For so long, I had been obsessed only with myself, with what I wanted. When I finally found someone I could love, and who would give me the love I had never enjoyed before, I had treated her like dirt. Now I would never see Natasha again, and certainly never be a father to our child. I had done exactly what my own father had done to me: effectively abandoned my own offspring before it was even born. The vicious circle was complete.
Christ, what a mess I had made of my life. I had lost my wife, I had lost my unborn child, and I had lost my job. The one time I had abandoned my tabloid motto of never letting the facts get in the way of a good story, when I had tried to achieve something by uncovering the wrong-doing of others, was when I got the sack. And not just from the Daily Chronicle. By now the Editor would have carried out his threat to blacken my name all along Fleet Street.
But perhaps some good could still come out of this, I told myself. If I could nail the true story behind UNIT once and for all, I could vindicate myself. I could regain some self respect and maybe even find redemption for all the things I had done wrong.
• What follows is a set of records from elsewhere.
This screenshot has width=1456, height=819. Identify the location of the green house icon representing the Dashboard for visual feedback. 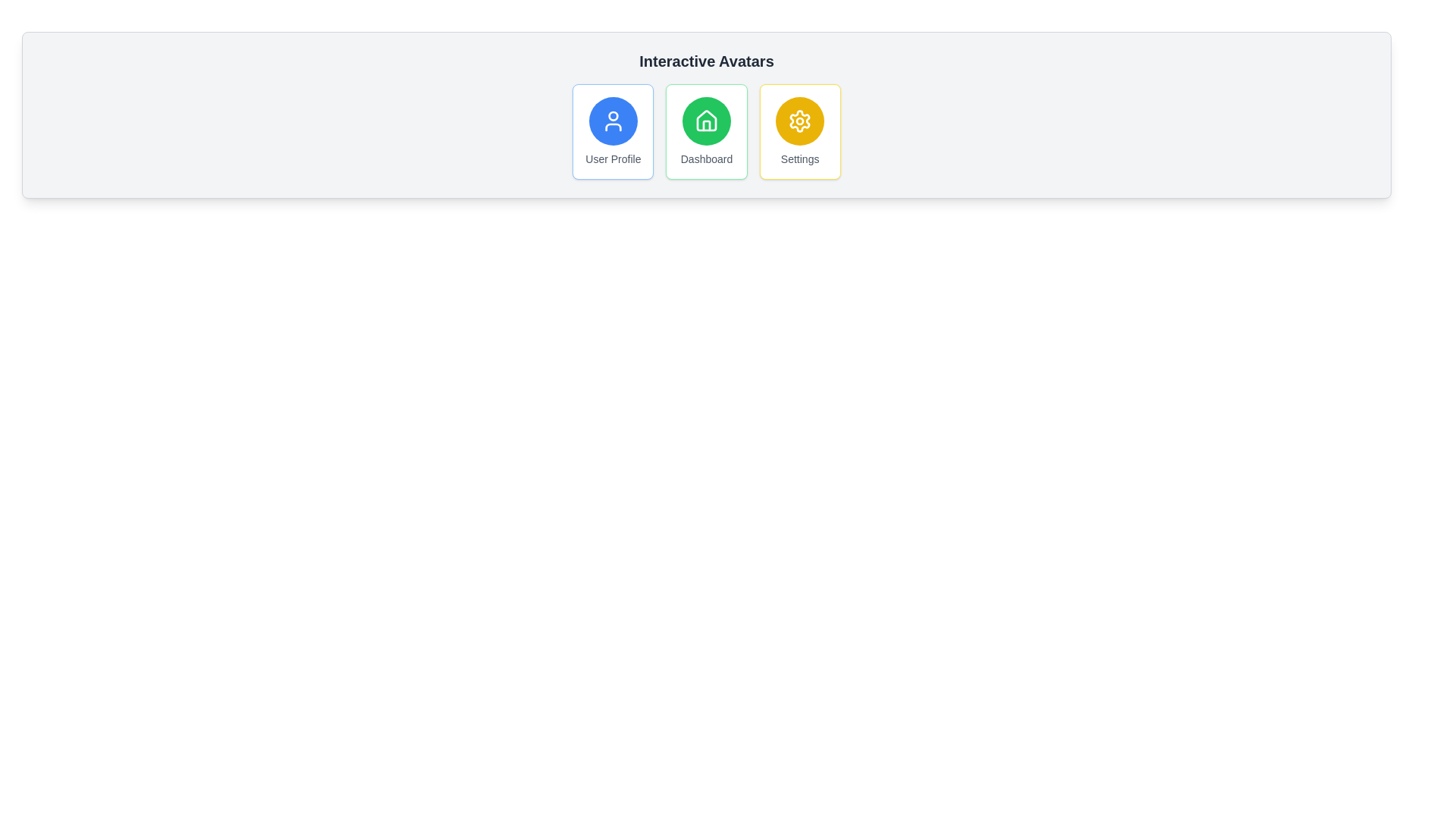
(705, 120).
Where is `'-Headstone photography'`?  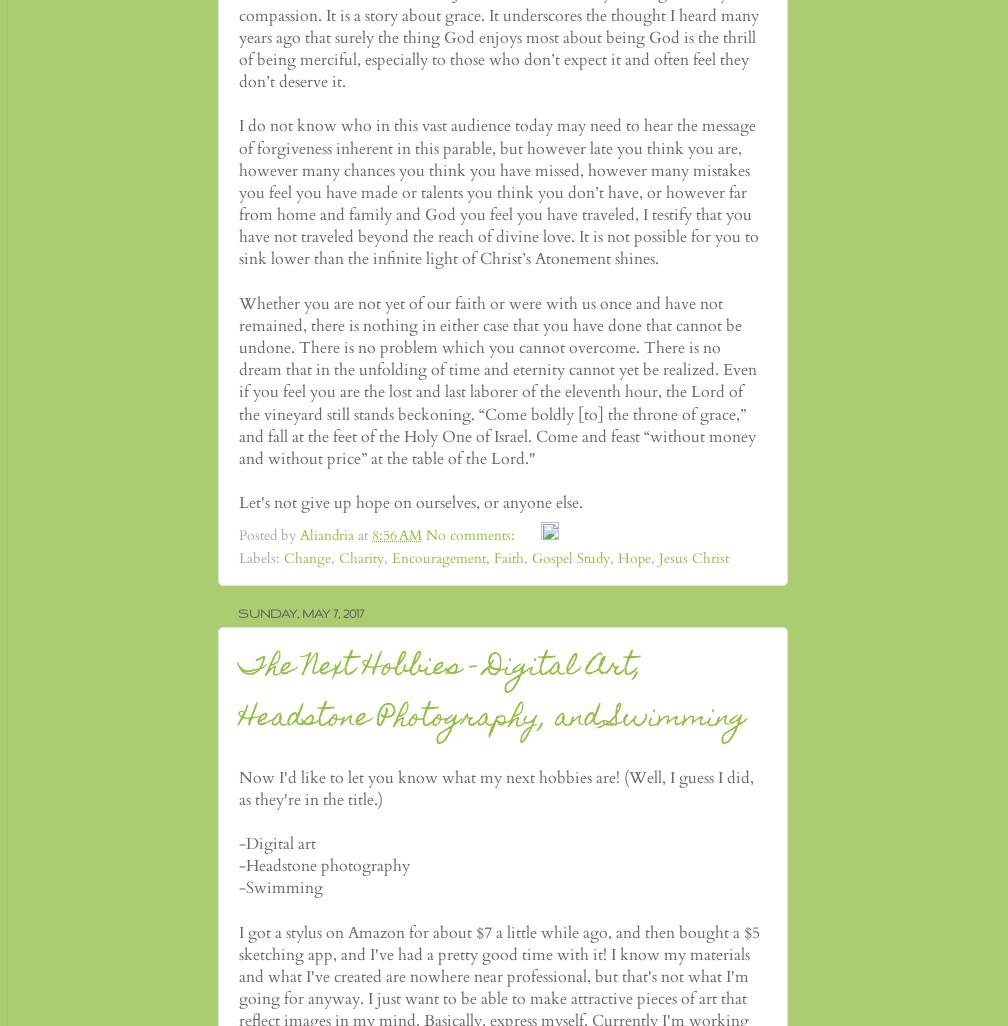
'-Headstone photography' is located at coordinates (324, 866).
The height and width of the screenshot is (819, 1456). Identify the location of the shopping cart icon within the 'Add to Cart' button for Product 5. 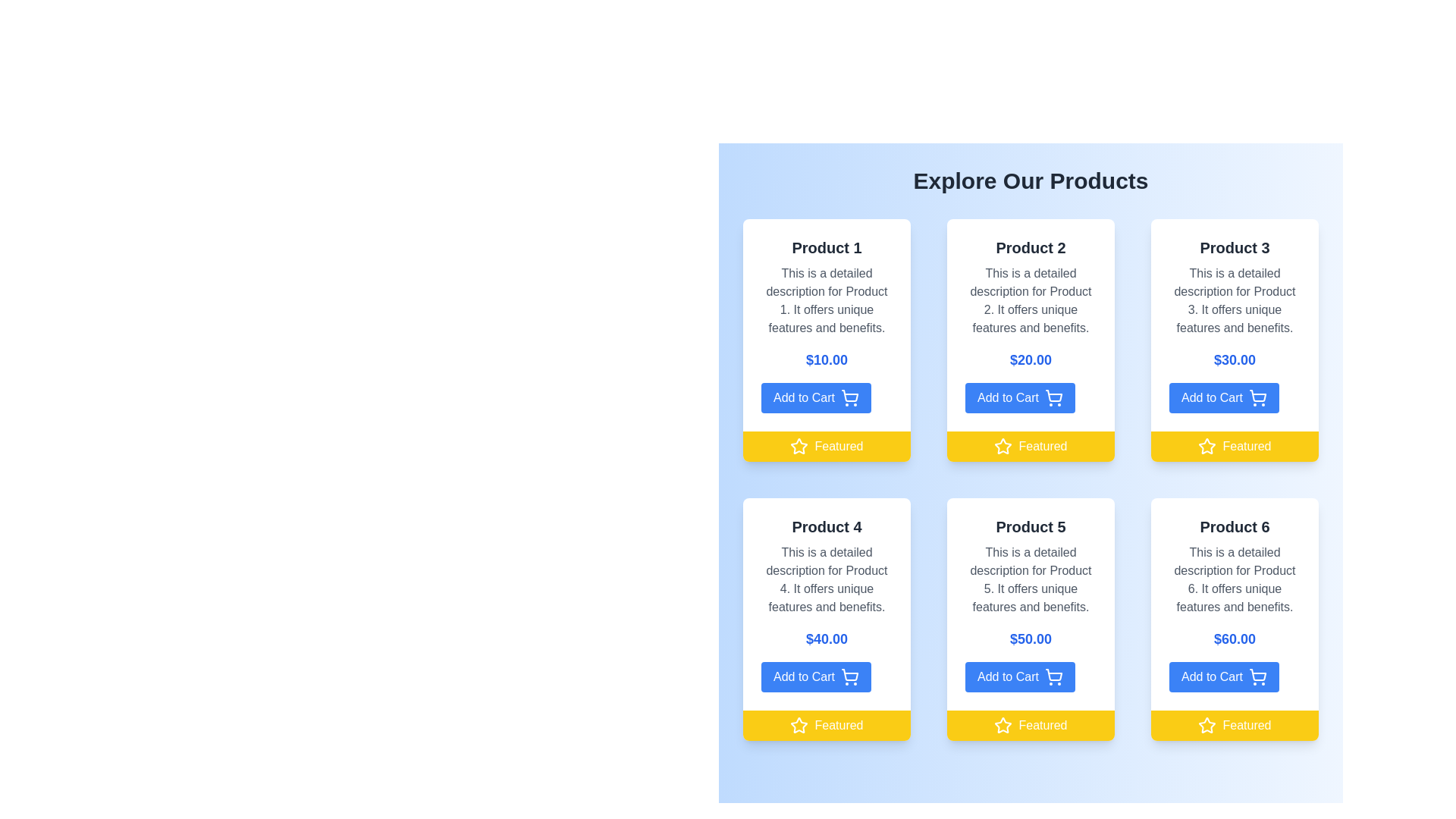
(1053, 676).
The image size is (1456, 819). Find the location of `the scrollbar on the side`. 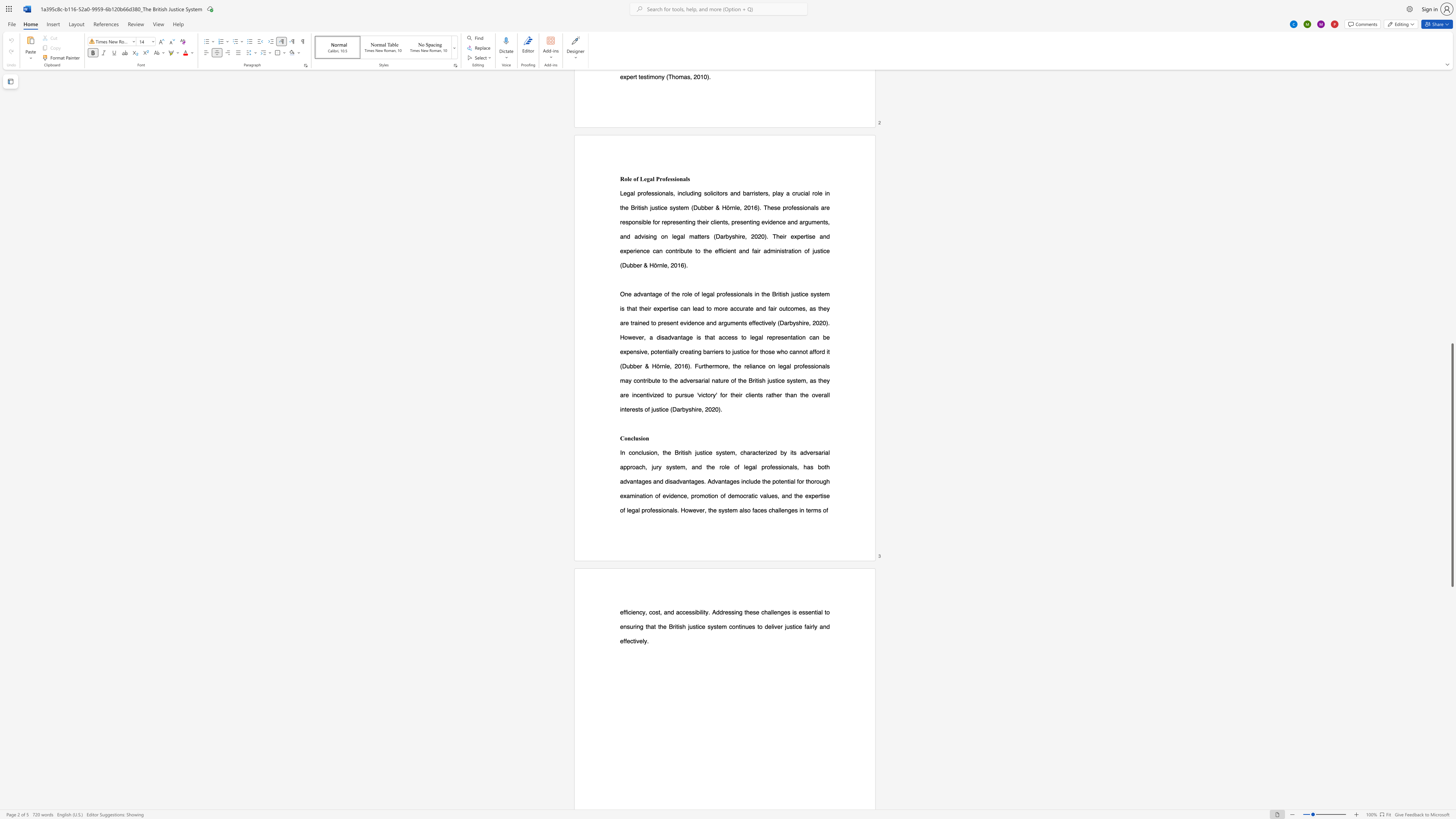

It was not going to be easy. Already the UNIT conspiracy had forced me out of my job and the thugs from C19 had used their dirty methods to break up my marriage. Sure, I had slept with another woman, but by entrapment - a classic honeytrap. Whoever was really behind all this would obviously stop at nothing to hide their secrets: threats, intimidation, entrapment, perhaps even murder.
I made a resolution to myself. I was not going to be manipulated into dropping this investigation. There was too much at stake. I was going to discover the truth about C19, UNIT and the mysterious Doctor John Smith - even if it killed me.